== DATASET

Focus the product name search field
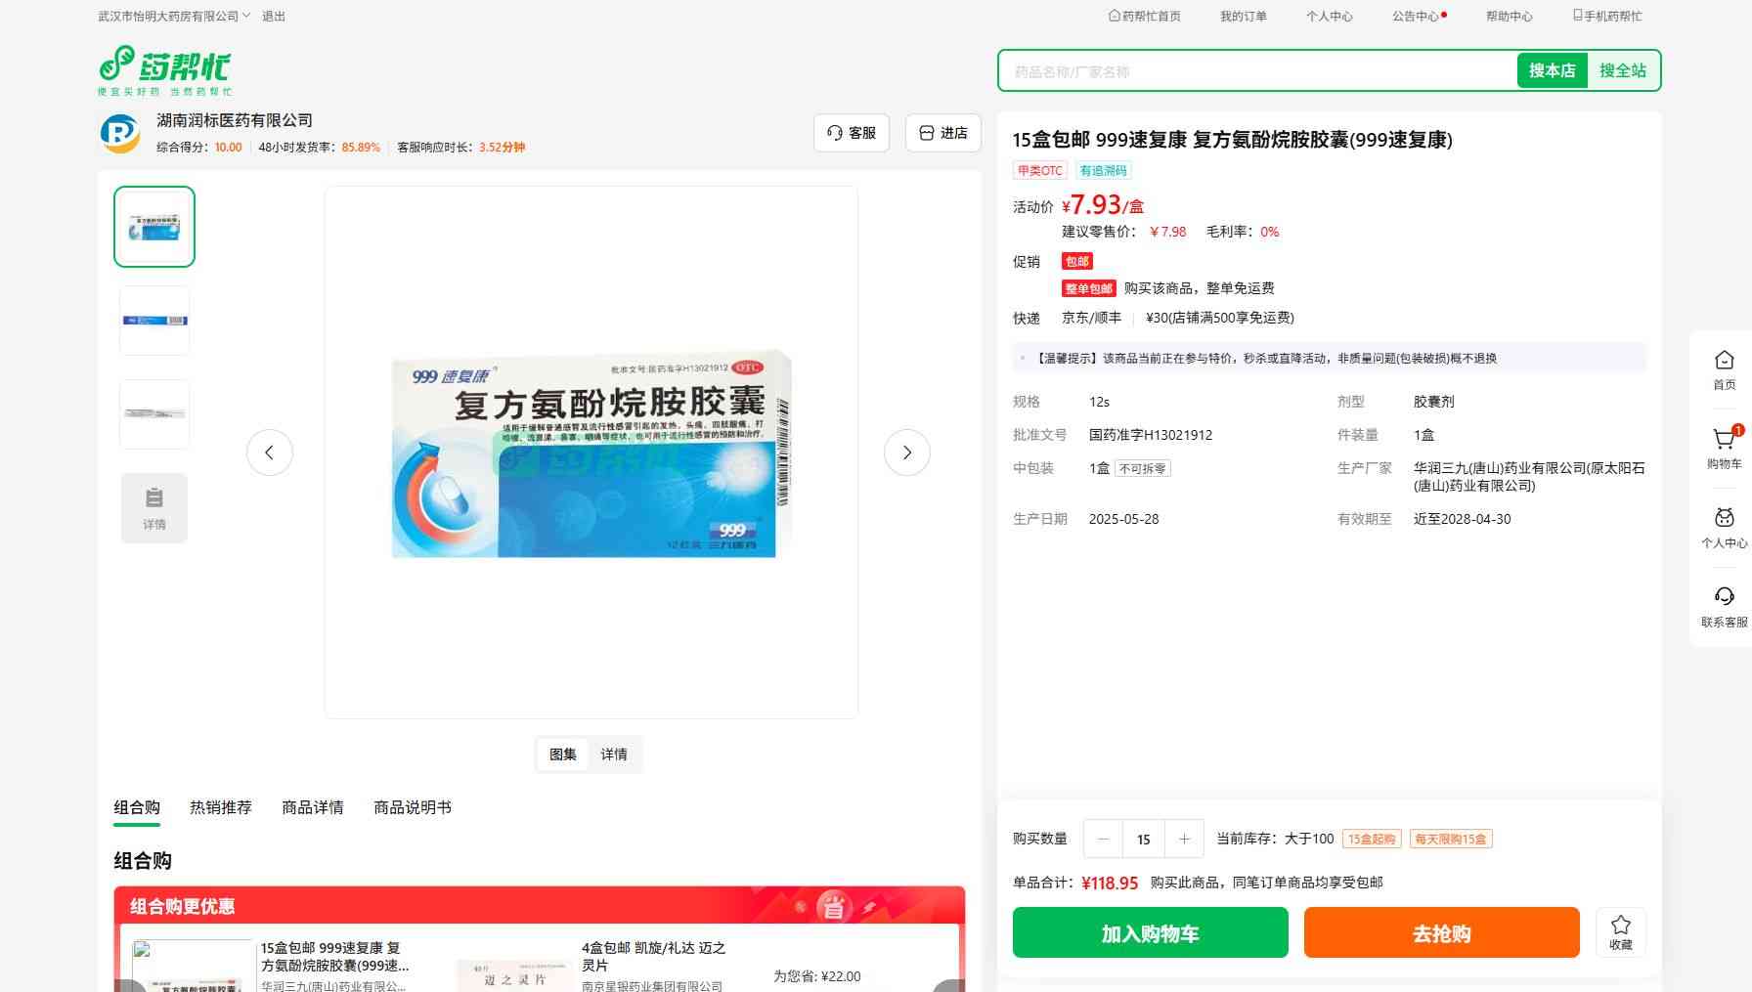This screenshot has width=1752, height=992. [x=1256, y=71]
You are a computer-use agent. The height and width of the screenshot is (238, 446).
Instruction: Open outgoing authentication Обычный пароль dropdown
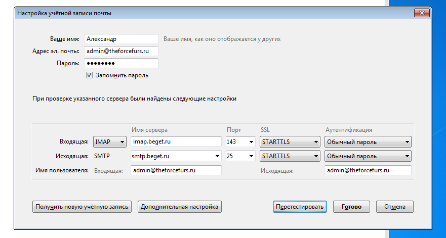(x=368, y=156)
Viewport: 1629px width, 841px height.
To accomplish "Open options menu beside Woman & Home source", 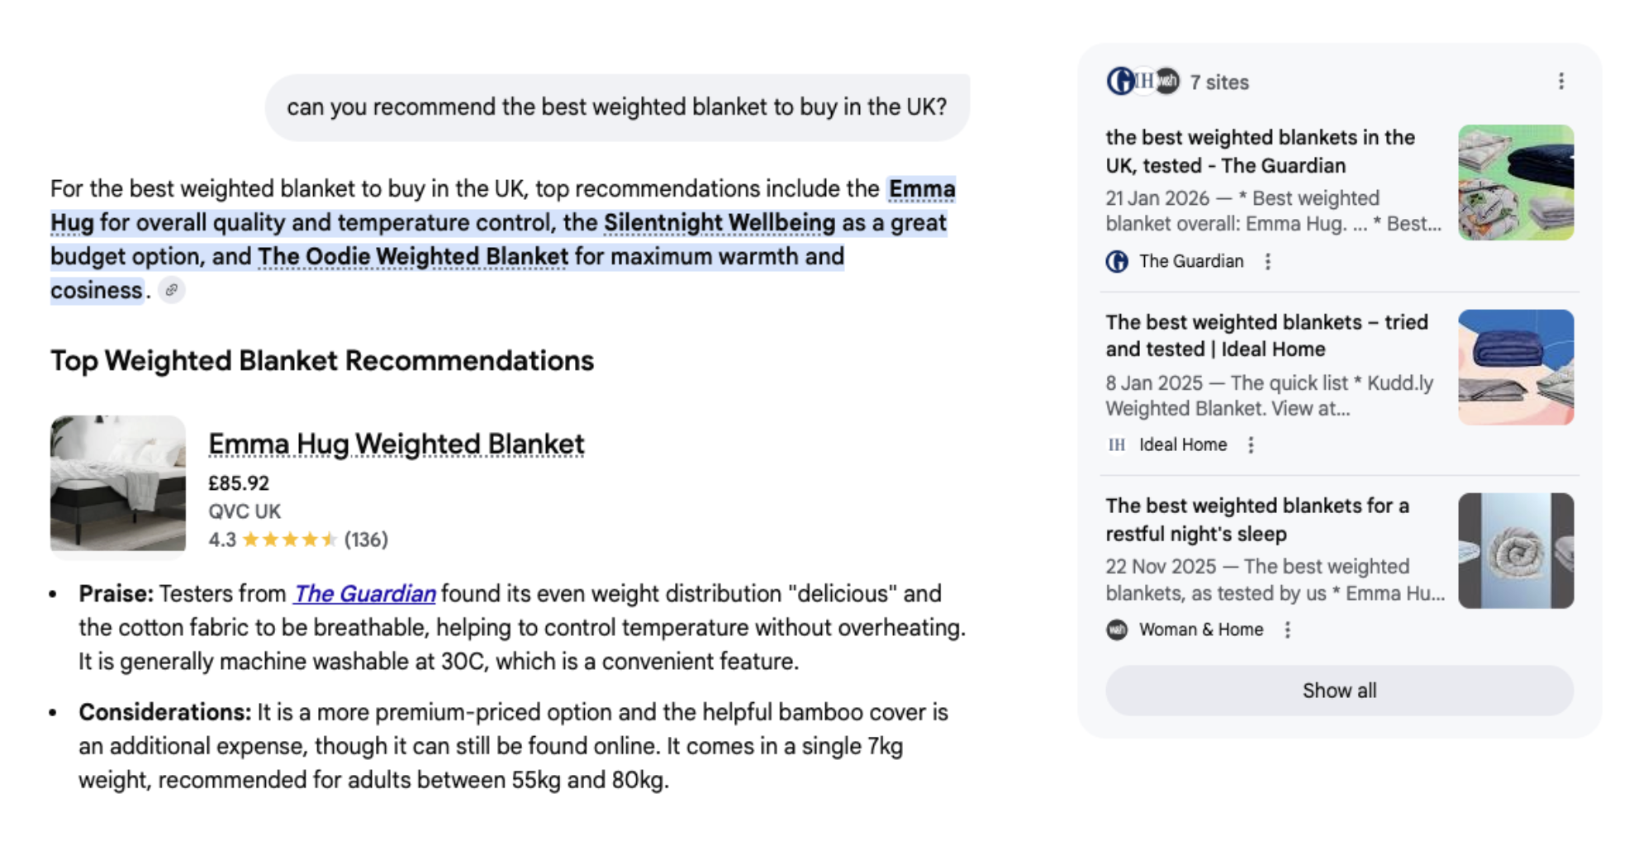I will click(x=1287, y=630).
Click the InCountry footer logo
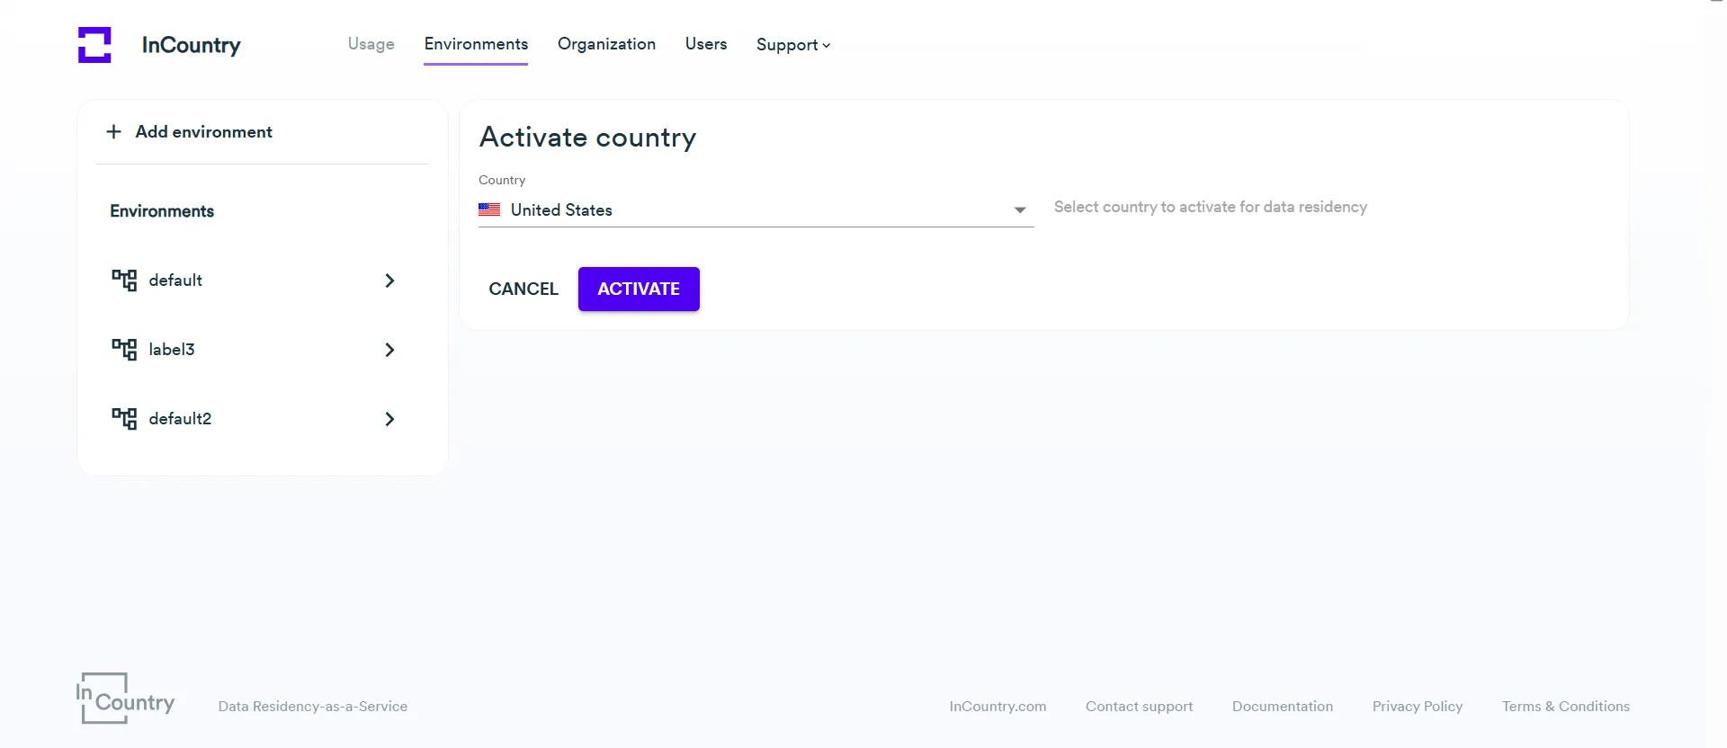This screenshot has height=748, width=1727. tap(125, 699)

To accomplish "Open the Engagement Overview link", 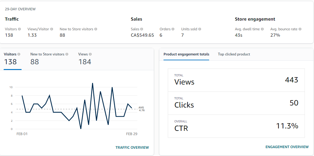I will coord(287,147).
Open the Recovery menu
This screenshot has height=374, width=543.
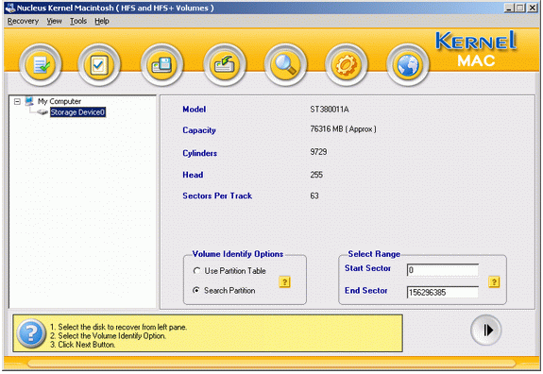pos(23,21)
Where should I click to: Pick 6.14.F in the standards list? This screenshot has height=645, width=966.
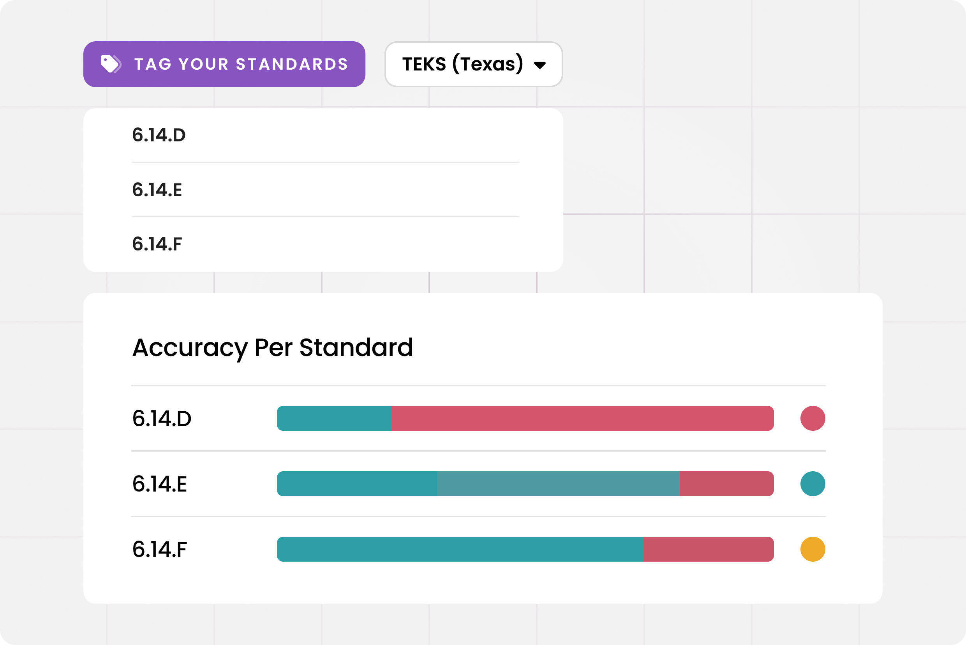157,244
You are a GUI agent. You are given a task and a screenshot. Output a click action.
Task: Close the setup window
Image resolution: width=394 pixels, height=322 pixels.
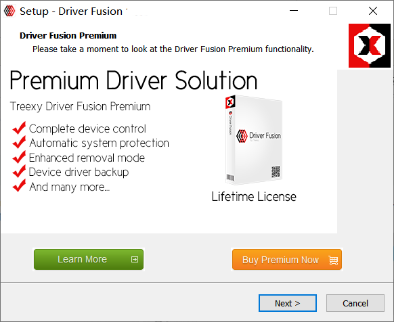373,11
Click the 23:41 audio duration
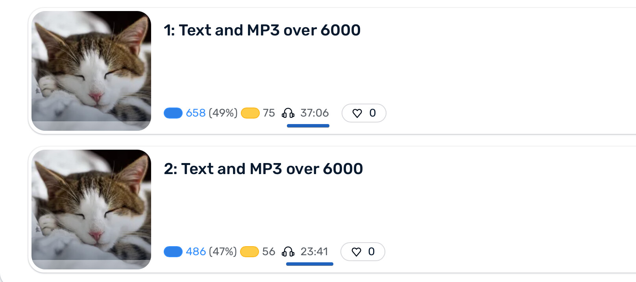 [314, 252]
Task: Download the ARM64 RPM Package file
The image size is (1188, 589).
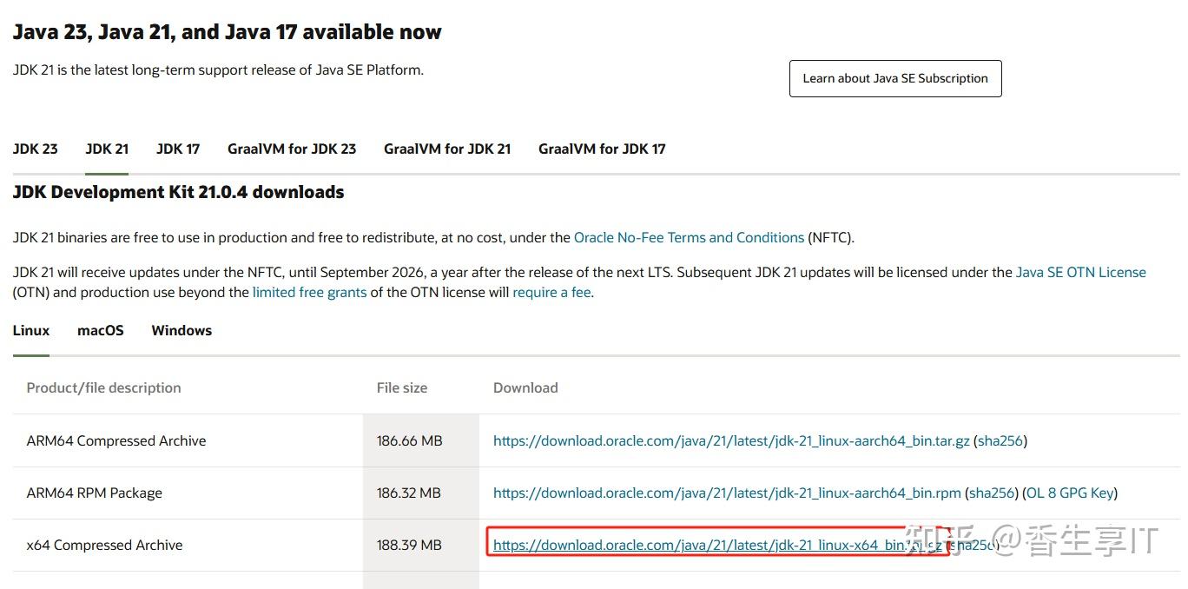Action: click(727, 493)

====

_WHAT IS NEEDED_.
Leave out the pictures, then reproduce exactly the run of lines from the one that contains "Image resolution: width=394" to the final line of the listing above.

_ANSWER SPACE_.
Image resolution: width=394 pixels, height=322 pixels.
373,11
Click the 23:41 audio duration
 [314, 252]
Task: Download the ARM64 RPM Package file
The image size is (1188, 589).
Action: click(727, 493)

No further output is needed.